In my work with the Kana Samurai Foundation, I’ve met dozens of other individuals whose lives have been similarly transformed for the better. The people I’ve met have overcome everything from depression and addiction to chronic pain and cancer. In many ways, our modern culture is sick; we’ve created immeasurable toxicity, fallen out of harmony with the planet that sustains us, and lost our essence. By working with the ancestral wisdom and therapies of our indigenous brothers and sisters, we have the ability to restore this balance,
recover our memory of who we truly are, and create true health and wellness in our lives.
It is especially beautiful how this organization exists, above all, to honor the first peoples and the indigenous communities where so much of this wisdom originates. I was honored to join other members of the foundation for a two-week trip to the South American jungle to serve and learn from some of these tribal peoples, many of whose traditional ways face the threat of extinction as an effect of globalization. I witnessed the strength and resilience of people struggling through extreme poverty and food insecurity — and I witnessed the amazing work the Kana Samurai Foundation is doing on the frontlines in these communities to build lasting solutions.
Instead of blindly throwing money at the problem (or, worse yet, ignoring it), they engage in strategic work, informed by local stakeholders including elders and women, to undertake projects that have a strong, immediate and sustained impact on people’s lives. They provide access to health care, clean water and sanitation; they strengthen local foodsheds that have been disrupted by the modern highways constructed through the tribes’ traditional hunting and foraging territories; they create housing for elders and community gathering spaces; they support livelihoods for local artists, builders and healers; and they do all of this in a way that
empowers and uplifts the indigenous people and improves their long-term self-sufficiency. The foundation has deep credibility in these tribal communities, because they have been building authentic and mutually respectful relationships with them for over a decade, relating to them with reverence and a recognition that we are equals and that our collective liberation and our collective fate is intimately interconnected.
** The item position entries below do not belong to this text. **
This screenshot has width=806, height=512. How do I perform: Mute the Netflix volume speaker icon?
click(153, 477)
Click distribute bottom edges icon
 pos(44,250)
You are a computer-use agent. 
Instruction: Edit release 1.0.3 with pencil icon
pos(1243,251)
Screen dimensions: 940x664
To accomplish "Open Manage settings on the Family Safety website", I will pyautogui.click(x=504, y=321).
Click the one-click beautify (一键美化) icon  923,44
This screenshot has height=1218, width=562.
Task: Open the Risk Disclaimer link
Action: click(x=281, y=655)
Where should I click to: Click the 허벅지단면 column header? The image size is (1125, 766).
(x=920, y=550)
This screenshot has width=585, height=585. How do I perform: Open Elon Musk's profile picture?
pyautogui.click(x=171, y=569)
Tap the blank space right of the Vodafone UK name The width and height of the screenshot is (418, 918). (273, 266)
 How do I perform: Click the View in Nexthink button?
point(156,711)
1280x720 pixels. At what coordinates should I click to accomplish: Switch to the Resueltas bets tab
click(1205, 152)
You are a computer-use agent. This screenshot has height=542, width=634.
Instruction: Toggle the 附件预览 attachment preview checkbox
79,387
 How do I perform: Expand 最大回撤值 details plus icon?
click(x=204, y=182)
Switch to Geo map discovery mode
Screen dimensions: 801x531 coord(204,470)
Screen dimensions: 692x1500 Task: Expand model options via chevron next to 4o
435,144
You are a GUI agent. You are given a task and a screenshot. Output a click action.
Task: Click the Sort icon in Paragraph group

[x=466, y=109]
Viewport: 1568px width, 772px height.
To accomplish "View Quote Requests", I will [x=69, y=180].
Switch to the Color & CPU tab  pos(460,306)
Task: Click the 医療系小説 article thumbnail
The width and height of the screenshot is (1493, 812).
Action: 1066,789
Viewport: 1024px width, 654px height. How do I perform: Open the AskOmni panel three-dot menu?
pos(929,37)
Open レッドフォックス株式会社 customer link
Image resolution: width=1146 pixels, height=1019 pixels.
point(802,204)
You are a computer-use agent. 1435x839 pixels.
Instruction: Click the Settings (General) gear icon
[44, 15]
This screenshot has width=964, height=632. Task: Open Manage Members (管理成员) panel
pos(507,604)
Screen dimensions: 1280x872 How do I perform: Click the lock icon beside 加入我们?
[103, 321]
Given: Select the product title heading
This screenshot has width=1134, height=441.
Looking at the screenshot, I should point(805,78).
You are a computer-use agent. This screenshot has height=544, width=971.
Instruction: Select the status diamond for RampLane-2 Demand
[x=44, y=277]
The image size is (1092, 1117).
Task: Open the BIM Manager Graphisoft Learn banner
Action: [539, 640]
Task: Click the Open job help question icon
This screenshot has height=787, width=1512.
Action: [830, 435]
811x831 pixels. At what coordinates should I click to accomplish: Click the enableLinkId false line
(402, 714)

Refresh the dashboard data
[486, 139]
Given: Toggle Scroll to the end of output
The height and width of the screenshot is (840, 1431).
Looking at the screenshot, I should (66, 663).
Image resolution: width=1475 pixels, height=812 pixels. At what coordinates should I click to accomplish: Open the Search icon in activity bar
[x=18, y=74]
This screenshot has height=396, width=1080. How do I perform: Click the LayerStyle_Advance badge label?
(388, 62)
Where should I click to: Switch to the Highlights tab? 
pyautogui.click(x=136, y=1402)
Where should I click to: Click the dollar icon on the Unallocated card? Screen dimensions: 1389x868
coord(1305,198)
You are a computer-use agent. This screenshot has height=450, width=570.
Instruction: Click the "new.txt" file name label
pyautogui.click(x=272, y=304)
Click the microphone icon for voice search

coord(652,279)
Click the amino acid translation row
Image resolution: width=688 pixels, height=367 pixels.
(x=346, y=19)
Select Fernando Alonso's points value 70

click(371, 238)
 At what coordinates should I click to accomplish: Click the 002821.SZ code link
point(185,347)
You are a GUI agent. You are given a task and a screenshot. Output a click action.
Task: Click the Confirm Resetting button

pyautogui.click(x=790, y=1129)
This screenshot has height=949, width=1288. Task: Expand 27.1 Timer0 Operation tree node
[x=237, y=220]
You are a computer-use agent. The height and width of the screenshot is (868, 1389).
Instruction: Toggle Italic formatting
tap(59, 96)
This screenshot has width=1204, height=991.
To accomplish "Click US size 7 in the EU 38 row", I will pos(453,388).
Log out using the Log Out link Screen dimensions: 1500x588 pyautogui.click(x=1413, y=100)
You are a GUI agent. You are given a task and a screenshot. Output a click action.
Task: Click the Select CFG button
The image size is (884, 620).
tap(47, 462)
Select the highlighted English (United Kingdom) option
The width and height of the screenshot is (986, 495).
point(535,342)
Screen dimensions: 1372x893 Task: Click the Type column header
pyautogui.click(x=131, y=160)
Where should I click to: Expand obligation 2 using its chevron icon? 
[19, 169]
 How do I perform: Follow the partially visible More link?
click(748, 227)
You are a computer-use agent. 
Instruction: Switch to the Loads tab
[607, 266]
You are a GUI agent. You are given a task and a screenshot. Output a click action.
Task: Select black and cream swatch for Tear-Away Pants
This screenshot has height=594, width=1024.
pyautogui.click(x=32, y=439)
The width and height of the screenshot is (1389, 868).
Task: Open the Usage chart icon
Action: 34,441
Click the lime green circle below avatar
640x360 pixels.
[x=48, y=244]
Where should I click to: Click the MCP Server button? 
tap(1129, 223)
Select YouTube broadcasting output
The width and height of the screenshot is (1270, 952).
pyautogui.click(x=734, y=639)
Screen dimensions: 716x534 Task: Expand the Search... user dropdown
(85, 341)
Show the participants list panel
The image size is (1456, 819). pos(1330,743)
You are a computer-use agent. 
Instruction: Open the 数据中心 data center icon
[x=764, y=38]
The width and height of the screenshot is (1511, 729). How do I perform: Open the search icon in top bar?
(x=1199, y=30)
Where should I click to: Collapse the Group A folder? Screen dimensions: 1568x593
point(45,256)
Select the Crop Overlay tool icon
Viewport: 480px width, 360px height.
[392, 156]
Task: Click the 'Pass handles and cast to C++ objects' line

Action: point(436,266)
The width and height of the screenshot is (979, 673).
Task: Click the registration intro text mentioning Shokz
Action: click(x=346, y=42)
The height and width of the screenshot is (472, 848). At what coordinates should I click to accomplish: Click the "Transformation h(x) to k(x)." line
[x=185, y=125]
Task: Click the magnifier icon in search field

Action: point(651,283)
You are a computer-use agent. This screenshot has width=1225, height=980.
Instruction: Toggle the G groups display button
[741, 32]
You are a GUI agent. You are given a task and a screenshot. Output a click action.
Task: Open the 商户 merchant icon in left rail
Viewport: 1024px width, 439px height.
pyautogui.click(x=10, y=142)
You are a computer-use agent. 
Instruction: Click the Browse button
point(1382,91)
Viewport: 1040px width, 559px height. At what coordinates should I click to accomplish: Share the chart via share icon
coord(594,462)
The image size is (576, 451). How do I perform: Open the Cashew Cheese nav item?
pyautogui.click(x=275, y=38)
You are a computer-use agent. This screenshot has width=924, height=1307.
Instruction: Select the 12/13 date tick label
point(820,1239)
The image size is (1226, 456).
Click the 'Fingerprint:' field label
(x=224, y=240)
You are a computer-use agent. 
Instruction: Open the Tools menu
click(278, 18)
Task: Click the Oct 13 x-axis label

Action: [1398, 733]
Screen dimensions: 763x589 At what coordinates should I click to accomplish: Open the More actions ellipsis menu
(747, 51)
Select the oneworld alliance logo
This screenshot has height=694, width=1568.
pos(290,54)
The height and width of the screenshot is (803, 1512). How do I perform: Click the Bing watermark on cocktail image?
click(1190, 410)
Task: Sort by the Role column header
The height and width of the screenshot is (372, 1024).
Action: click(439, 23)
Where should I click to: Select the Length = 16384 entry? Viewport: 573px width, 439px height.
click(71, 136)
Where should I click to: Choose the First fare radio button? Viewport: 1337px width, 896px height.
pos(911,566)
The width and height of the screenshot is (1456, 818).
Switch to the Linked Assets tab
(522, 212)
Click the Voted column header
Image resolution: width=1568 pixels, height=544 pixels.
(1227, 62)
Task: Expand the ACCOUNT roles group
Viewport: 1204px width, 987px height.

As I continue to heal, grow, and benefit from my time in the jungle and the work I’ve done with this community, my great hope is that the Kana Samurai Foundation will continue to attract support and build capacity — both to share these life-changing wisdom with people like me, and to continue doing powerful work on the ground to honor and support indigenous communities, whose ancient wisdom just might hold the key to our healing and enduring as a species. My wish is to see this foundation receive funding to realize its honorable vision of serving the tribes more powerfully. There is such great need for healing, both in these indigenous communities and in the modern world — and this foundation is working mightily to facilitate a cultural exchange that addresses these needs in both places at once. They help people in modern society heal from the illnesses of modernity and remember who we are — and in the spirit of reciprocity, they provide much-needed resources and support to these ancient people living in the cradle of wisdom who in many cases can’t afford food, clothes and medicine. Best of all, this work brings us all together in a way that is helping us find our common humanity and see new ways for us all to thrive as one big family. How many more lives can we change for the better?